Convert the material from its start through the line containing "point(1071,812)", inclusive, into a two-column CSV with the headers command and click. Put each action's wording under command and its answer under click, one row per action, with every value in one quoted field and any line breaks replaced by spaces.

==== Provided entries ====

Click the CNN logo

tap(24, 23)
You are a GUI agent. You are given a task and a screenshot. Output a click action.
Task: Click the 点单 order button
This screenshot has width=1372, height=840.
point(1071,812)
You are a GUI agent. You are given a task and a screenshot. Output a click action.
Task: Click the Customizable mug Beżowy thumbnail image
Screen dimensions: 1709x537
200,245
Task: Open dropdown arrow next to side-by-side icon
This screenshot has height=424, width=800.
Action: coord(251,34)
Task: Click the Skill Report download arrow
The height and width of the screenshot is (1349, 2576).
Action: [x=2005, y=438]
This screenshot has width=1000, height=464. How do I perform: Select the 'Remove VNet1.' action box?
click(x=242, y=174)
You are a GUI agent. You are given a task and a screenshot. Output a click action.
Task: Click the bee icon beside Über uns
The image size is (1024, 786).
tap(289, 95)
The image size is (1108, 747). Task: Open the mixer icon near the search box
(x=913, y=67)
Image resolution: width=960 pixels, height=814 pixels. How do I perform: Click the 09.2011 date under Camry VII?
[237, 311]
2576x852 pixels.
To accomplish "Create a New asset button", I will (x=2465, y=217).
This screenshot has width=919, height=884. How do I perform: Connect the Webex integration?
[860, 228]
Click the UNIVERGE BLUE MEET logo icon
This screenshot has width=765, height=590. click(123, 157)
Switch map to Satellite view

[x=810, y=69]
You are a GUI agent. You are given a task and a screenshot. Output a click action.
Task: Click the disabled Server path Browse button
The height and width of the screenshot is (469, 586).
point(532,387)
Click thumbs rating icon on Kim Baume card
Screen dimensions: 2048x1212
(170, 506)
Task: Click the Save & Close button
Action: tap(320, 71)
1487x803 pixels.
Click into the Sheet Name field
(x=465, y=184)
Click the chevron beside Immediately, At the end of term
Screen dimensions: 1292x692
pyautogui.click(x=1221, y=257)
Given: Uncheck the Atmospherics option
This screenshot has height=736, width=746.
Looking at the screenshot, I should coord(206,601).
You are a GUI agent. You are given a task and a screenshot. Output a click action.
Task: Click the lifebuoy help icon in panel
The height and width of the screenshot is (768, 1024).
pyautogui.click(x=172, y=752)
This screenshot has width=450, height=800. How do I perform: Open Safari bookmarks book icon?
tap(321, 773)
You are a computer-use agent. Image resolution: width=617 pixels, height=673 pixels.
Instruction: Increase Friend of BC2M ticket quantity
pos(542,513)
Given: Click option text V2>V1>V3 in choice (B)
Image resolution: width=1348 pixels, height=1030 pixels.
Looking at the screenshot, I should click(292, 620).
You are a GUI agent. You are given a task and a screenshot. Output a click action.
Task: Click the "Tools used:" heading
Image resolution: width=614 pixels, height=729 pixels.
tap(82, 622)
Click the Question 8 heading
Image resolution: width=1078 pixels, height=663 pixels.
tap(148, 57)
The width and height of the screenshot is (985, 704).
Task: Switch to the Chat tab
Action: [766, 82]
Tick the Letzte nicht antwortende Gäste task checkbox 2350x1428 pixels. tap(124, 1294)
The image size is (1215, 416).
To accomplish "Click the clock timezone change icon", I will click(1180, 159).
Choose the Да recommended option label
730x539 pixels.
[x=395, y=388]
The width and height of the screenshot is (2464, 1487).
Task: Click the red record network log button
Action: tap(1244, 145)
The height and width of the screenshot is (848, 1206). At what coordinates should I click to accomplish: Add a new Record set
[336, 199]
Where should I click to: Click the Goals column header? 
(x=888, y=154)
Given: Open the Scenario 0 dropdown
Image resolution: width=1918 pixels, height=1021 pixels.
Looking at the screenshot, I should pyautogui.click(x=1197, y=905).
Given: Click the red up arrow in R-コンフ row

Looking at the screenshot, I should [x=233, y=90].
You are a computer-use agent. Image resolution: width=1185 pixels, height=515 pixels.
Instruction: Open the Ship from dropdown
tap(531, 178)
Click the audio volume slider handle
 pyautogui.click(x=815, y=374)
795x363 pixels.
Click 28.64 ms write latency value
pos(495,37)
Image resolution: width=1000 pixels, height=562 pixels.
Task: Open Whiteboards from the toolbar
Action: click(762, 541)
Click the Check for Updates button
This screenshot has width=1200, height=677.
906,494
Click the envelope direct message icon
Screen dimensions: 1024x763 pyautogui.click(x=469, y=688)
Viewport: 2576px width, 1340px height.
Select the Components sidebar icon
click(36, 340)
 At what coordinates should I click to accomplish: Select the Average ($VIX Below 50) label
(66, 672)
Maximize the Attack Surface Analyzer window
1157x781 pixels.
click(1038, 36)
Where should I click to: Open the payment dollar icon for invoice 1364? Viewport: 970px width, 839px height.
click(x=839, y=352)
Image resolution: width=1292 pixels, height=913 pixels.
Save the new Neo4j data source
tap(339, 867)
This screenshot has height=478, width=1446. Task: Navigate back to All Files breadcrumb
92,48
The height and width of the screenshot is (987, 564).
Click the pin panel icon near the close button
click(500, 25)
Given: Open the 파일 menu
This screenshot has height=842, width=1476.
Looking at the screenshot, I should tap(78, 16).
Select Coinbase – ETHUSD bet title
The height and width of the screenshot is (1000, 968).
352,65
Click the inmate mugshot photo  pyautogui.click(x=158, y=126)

====

▶ [Task solution]:
command,click
"Click the CNN logo","tap(24, 23)"
"You are a GUI agent. You are given a task and a screenshot. Output a click action. Task: Click the 点单 order button This screenshot has width=1372, height=840.","point(1071,812)"